Julija was working in the National Crystallography Service’s office at the University of Southampton, under the co-supervision of Professor Simon Coles, and we are grateful to them for their help and advice about the finer points of the CIF file format.
Unsuccessful CIF to mol conversions
Running and evaluating OpenBabel on such a large and varied set of structures has given us a useful opportunity to identify and categorise the most common problems encountered. Here we share these and give examples that would enable the identification of some easy fixes in the pipeline that might benefit the whole community and be used as test cases when doing so. We will report these bugs to the OpenBabel forum and because OpenBabel is open source, hope to resolve at least some of these issues in the future through collaboration with its other developers.
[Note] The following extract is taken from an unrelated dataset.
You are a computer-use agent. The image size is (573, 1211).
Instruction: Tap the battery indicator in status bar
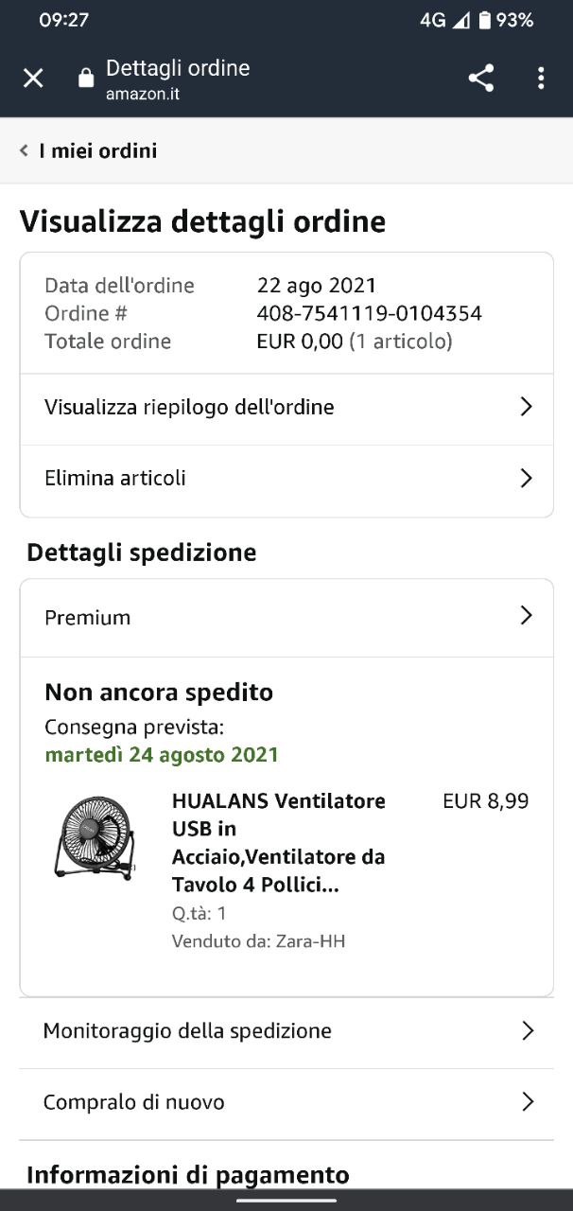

The following OpenBabel bugs look like they might be most straightforward to fix:
Many of the problems were caused by idiosynchronies or errors in the input CIFs, but these on the whole weren’t handled well by OpenBabel (e.g. by writing an error message and terminating the program) but rather, in the majority of cases went into an infinite loop and the program hung. Because of this, and because the OpenBabel conversions were part of a longer script, all OpenBabel jobs had to be run with an arbitary timeout so that if still running after this timeout they were killed, which may have discarded some valid but long-running OpenBabel jobs. We will investigate whether there is a validation program that can be automatically performed on CIFs to filter out ones with these problems (similar to the CCDC’s EnCIFer but which can be run programmatically), but it would be relatively straightforward to make OpenBabel more reliable by being able to exit nicely when it encounters these problems so that pre-validation wasn’t necessary. These problems are listed in the table below:
The following OpenBabel bugs were the most frequent in occurence, but will be difficult to fix. They arise from the problem that the CIF format does not record charges on atoms/ions or the types of bong between them so OpenBabel needs to work them out which is hard to do correctly.
There were also some problem mol files produced which either won’t be able to be fixed by OpenBabel (since they resulted from either errors or limitations of the input CIF files which cannot be fixed retrospectively) or are too difficult to fix and/or too infrequently occuring to be worth the effort:
- There were 237 cases where there were solvent molecules in the CIF (many of which have missing hydrogens, partial occupancy of the molecule or part of the molecule etc.) which give rise to spurious oxygens, fragments of molecules and radicals in the resulting mol file (see CIF: CCDC 213787 and ChemSpider record: 68005706). 148 of these cases are just water solvent molecules either with missing or detached hydrogen atoms. The poor definition of the solvent molecules is a limitation of CIF files from diffraction so it is not possible for OpenBabel to better define them in the output mol that is derived from them. However, running OpenBabel with the -r option to remove all but the largest contiguous fragment was quite successful to remove these problem solvent molecules so no further action is required to deal with this problem and this option will be used by us in the future.
- There were 81 cases where there was at least one missing hydrogen in the original CIF (or in 3 cases, all hydrogens missing) – see CCDC 259871.
- Some CIFs contain crystal structures which correspond to continuous networks rather than small molecules (e.g. polymers, MOFs, zeolites, POMs) which cannot meaningfully be captured in mol format – see CCDC 206593.
- There were a few (24) cases where the stereochemistry in the mol file obtained is incorrectly defined. However, because on the stereochemistry was well interpreted by OpenBabel and these cases were relatively few, it probably isn’t worth disturbing the apple cart to investigate these further – see CCDC 238611 and ChemSpider 9419187.